- O Estado de S. Paulo
Milhões sorvem a torpeza bolsonarista como
quem degusta um cálice de absinto
Em abril do ano passado, em artigo
publicado na revista piauí (edição 163), Uma esfinge na presidência,
o cientista político Miguel Lago propôs uma chave intrigante para interpretar o
bolsonarismo. Segundo o autor, quanto maior e mais conflagrado for o confronto
nas redes sociais, mais sustentação terá o presidente da República – e quanto
mais baixo descer a reputação do governante, mais alto soará o alarido daqueles
que o sustentam. Miguel Lago previu que a bandeira do impeachment não iria
minar as bases de apoio de Bolsonaro; ao contrário, ajudaria a solidificá-las.

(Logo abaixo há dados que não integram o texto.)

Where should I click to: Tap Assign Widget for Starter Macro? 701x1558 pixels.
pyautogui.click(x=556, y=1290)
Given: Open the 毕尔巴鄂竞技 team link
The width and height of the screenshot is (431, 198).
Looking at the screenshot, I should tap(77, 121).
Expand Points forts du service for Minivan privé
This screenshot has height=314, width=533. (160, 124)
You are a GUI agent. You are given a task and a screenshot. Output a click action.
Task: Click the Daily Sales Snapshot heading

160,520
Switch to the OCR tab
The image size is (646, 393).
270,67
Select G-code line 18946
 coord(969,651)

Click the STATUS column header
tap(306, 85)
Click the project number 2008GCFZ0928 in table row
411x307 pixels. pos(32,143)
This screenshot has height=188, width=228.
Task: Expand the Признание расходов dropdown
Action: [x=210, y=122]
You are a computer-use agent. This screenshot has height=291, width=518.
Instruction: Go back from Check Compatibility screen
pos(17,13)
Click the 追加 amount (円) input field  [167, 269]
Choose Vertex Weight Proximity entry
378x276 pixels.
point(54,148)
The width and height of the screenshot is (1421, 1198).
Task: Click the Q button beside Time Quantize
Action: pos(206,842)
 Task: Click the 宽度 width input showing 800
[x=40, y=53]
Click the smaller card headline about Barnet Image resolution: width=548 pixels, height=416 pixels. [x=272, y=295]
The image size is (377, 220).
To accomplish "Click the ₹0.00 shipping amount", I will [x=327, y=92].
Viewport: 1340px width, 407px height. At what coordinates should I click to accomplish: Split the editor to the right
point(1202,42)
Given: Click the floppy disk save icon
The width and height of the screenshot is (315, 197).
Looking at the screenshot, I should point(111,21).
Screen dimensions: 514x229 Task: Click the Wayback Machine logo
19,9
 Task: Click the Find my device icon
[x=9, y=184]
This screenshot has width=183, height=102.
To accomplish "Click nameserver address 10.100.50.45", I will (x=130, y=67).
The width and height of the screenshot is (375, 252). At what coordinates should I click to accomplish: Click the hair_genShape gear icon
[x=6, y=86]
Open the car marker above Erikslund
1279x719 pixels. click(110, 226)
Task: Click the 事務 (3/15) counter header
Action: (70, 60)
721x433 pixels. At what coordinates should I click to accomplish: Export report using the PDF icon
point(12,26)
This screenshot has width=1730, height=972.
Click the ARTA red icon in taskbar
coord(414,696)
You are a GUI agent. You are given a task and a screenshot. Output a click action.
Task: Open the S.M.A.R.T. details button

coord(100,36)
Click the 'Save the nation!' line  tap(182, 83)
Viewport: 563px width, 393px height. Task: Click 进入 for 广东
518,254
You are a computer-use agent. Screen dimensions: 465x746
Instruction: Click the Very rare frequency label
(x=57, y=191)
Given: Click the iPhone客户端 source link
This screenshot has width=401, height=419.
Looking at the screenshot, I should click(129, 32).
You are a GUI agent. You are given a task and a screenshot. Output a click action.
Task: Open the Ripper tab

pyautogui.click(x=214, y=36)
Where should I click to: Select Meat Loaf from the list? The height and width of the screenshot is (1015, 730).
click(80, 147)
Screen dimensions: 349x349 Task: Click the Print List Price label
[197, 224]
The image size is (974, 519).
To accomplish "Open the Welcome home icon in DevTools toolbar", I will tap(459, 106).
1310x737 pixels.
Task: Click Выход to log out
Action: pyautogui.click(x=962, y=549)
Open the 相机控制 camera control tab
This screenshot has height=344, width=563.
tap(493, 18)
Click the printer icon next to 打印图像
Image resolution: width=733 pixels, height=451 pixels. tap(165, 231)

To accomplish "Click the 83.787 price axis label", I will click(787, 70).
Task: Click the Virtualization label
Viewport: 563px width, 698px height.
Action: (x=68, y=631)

Previu e acertou. A força política de Jair Bolsonaro tornou-se tanto mais
determinada, embora minoritária, quanto pior ficou sua imagem perante a opinião
pública minimamente esclarecida.
A explicação para essa modalidade pútrida de “quanto pior, melhor” vem da dinâmica peculiar das mídias sociais. As compactações das multidões virtuais seguem leis que pouco ou nada têm que ver com a política dita convencional. Enquanto na cartilha dos politólogos as alianças políticas resultam da negociação de interesses e se formalizam em programas propositivos, nos algoritmos das plataformas sociais tudo acontece de ponta-cabeça: o que rende audiência, empolgação e adesão não é o que pacifica, mas o que choca, ofende, escarnece – daí o sucesso das agressões, das manifestações de ódio e da infâmia. Se nos sindicatos ou nos partidos políticos o que reúne as pessoas são os acordos mais ou menos racionais, na internet o que as congrega é o êxtase de insultar e ultrajar um inimigo real ou imaginário, num fragor que não tem parte com a razão.